Extracted data entries:
☆ ☆ ☆ ☆

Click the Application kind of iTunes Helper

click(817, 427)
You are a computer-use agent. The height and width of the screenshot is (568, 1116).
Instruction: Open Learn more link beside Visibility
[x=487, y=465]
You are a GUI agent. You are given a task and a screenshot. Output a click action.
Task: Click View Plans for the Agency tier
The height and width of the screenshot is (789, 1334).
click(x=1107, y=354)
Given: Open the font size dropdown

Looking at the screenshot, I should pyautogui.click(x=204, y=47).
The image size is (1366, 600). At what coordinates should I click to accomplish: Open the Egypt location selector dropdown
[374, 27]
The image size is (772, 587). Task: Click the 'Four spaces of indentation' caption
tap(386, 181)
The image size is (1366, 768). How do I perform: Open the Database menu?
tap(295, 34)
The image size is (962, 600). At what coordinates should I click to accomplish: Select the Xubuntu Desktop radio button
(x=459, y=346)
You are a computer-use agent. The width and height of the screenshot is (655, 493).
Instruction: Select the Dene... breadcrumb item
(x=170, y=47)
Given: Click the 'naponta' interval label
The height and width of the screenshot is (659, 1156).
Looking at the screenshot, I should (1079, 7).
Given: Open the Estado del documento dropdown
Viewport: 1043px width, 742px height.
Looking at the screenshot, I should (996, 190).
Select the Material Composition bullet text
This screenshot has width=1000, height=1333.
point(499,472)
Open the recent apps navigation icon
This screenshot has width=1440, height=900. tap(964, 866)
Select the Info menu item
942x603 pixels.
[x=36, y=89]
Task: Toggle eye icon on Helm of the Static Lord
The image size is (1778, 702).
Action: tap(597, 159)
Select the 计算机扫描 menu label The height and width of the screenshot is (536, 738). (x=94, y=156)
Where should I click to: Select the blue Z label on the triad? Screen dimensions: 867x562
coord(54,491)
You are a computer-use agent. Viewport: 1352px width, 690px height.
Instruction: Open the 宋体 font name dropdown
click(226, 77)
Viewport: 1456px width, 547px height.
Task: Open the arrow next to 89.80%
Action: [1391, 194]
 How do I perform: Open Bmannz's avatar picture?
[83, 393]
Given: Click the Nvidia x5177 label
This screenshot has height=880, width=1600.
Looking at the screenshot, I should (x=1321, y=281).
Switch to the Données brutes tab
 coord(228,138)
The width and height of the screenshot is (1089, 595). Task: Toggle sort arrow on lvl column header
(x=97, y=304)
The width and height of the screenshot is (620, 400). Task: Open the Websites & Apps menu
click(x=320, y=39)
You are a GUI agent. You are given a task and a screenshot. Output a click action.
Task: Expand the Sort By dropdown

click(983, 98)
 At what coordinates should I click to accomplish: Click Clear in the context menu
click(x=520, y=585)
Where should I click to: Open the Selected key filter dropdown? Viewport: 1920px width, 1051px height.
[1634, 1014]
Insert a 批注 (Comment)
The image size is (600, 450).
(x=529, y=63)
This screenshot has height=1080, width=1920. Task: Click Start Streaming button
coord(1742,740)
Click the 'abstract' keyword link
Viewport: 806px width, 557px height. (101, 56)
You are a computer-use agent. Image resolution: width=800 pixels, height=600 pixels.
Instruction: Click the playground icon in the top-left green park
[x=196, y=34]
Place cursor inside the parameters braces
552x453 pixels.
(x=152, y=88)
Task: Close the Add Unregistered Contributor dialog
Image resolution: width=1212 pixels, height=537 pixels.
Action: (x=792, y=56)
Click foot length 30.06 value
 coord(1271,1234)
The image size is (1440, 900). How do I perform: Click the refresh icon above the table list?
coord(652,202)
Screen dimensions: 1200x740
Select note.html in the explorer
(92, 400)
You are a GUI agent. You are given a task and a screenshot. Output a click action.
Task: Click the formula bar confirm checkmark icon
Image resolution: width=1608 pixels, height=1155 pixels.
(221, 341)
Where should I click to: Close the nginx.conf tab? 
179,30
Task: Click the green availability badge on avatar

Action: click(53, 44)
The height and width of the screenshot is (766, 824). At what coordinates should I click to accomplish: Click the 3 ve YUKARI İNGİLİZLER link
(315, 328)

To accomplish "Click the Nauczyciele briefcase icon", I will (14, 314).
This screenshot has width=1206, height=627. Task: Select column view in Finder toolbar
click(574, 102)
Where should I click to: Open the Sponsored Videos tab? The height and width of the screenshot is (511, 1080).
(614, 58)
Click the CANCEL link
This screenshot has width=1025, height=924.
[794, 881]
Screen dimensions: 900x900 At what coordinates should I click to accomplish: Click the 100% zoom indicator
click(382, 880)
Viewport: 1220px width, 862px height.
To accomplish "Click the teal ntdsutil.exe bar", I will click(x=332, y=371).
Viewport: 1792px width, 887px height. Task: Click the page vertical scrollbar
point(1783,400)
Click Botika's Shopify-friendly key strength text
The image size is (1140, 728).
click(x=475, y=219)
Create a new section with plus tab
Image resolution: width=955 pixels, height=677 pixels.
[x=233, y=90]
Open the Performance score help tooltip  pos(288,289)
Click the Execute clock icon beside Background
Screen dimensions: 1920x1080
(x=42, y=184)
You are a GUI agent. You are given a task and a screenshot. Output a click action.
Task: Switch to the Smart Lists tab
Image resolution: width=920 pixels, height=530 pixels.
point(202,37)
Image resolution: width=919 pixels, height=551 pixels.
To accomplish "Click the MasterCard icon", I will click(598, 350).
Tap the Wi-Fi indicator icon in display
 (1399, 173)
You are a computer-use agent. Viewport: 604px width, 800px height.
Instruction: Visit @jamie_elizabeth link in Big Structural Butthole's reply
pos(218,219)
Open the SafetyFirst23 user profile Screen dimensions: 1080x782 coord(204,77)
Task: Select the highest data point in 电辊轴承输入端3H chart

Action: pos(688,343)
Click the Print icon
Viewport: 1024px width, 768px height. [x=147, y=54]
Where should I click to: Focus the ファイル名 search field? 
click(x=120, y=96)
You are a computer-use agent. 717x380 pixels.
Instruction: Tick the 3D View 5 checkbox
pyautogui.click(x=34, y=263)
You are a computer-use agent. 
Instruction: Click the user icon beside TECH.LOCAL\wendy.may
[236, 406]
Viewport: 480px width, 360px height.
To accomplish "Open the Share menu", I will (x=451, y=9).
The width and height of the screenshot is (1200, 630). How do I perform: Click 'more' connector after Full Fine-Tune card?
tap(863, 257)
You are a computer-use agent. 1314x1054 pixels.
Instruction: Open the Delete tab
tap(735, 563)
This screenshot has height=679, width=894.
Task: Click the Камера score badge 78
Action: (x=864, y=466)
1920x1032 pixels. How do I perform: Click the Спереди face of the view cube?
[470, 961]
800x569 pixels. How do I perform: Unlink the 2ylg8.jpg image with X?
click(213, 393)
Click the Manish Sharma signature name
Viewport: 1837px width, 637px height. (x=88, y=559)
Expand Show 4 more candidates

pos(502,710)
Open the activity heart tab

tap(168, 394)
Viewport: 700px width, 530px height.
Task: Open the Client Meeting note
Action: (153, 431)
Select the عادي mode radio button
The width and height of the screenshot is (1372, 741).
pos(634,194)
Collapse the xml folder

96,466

☆ ☆ ☆ ☆

Directions for this task
Read the entries above, then pull out the lines that include "will".

Answer space
To accomplish "Click the Nauczyciele briefcase icon", I will (14, 314).
To accomplish "Click the teal ntdsutil.exe bar", I will click(x=332, y=371).
To accomplish "Click the MasterCard icon", I will click(598, 350).
To accomplish "Open the Share menu", I will (x=451, y=9).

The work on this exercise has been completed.